When you are reading recreationally do you take notes if something triggers an idea for your latest work?

There is a part of the creation process I call “hunting and gathering.” This is most often when you’re fully immersed, looking for solutions, and ideas seem to come from everywhere. I’ve learned to always have note paper and a pencil on hand.

Or, do you try to turn your “work brain” off when reading recreationally?

By the same token, I need to wind down in the evening, so while I might jot down a note, I do not read for research, and draw the line at having a high-lighter in hand. (Yes, I mark up books.)

If you are driving in the car, out on a walk, or anywhere other than your desk and an idea comes to you (which would be great for your work), what is your process for remembering it?  Dictaphone, notepad?

For note-taking while walking, nothing beats a scrap of paper and pen in a back pocket, but taking notes while exercising — on a treadmill, for example — can be tricky.
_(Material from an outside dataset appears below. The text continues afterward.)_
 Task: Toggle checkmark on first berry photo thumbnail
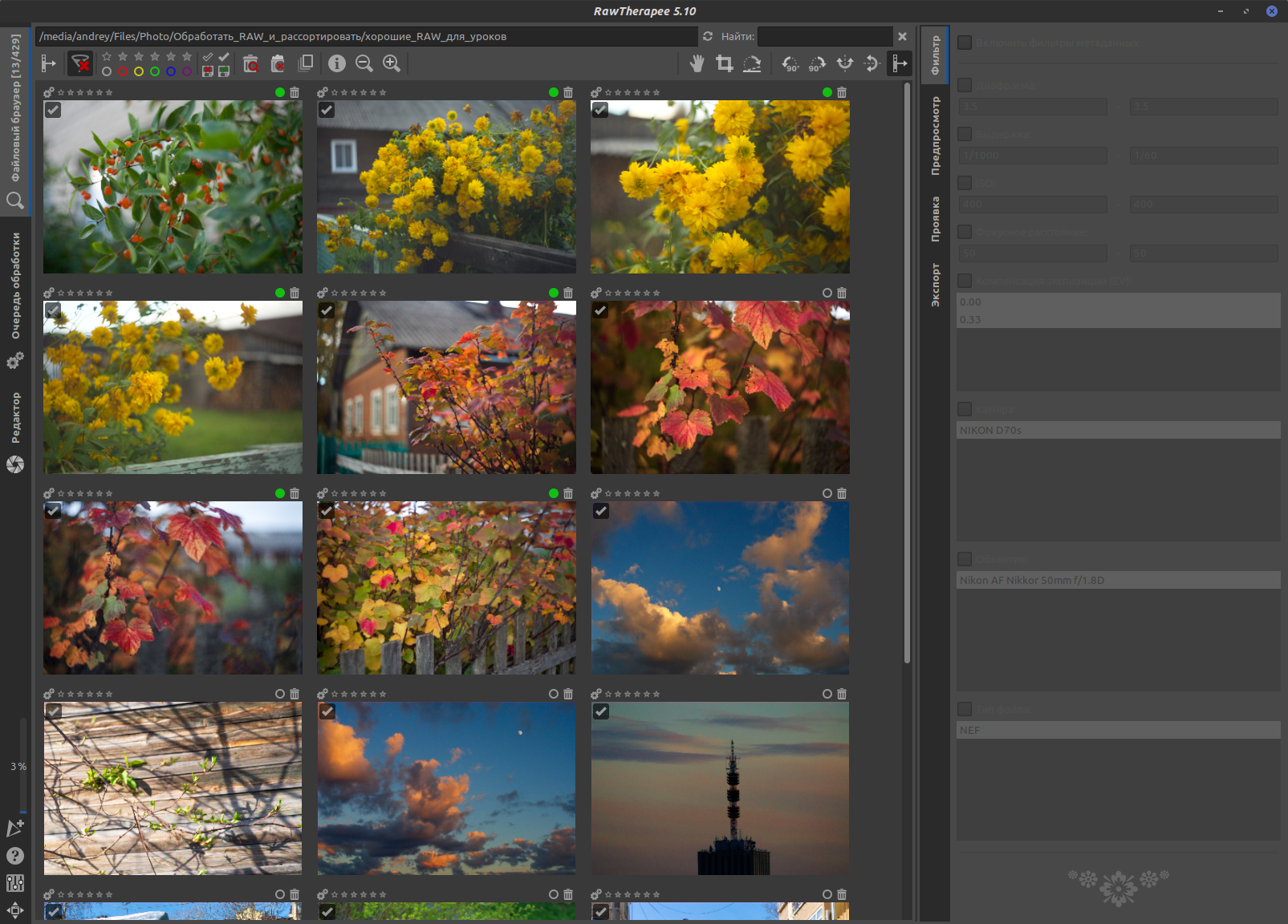click(x=53, y=110)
Also, I’ve not yet found a good way to take notes while driving. I do keep a post-it pad stuck to the dash and a pencil handy, but it’s a bit dangerous if I can’t pull over.

Some writers use a dictaphone, and I’ve gone to some trouble to learn to use one, but I’m not very good at keeping it charged or playing back the notes. (I’m working on this.)

There are, of course, apps for just about all of this: apps for dictation, for note-taking.

Some writers find inspiration in a shower: what then? If you’re a shower-inspiration writer, consider wet note-pad paper.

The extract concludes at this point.